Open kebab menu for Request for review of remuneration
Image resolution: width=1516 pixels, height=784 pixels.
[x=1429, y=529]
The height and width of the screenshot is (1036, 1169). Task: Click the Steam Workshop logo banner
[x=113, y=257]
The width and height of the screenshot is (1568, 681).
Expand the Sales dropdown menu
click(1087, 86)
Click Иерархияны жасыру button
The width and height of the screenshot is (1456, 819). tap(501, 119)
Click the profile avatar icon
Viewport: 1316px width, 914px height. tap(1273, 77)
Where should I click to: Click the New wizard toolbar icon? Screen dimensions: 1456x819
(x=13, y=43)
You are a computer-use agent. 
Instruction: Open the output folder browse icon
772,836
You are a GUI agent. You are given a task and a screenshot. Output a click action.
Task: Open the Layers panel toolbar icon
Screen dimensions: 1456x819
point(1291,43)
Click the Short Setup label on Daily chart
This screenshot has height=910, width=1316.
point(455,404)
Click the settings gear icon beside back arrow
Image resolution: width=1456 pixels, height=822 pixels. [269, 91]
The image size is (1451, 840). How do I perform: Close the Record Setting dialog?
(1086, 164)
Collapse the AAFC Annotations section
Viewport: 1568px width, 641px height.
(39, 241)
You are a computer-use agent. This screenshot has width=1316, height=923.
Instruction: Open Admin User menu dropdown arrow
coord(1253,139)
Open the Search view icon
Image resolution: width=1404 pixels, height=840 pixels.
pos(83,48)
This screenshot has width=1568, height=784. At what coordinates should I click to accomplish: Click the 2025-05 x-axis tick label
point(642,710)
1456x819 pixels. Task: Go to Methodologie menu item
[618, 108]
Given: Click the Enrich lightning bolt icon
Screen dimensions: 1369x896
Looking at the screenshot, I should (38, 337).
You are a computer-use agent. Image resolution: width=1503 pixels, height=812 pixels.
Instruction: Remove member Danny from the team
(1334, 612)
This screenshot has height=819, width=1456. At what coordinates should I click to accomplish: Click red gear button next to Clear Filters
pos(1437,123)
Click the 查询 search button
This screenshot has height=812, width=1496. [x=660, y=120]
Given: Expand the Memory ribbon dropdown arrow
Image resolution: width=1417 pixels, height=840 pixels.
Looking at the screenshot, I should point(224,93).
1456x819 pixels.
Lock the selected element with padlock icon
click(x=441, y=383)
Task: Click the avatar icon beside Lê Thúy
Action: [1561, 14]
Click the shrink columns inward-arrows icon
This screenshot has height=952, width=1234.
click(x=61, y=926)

____________

### Your objective
Every line in the entries above that has the word "computer" should be identified and copied.

### Finished exercise
You are a computer-use agent. 
You are a computer-use agent. This screenshot has width=1316, height=923.
You are a computer-use agent. Image resolution: width=1503 pixels, height=812 pixels.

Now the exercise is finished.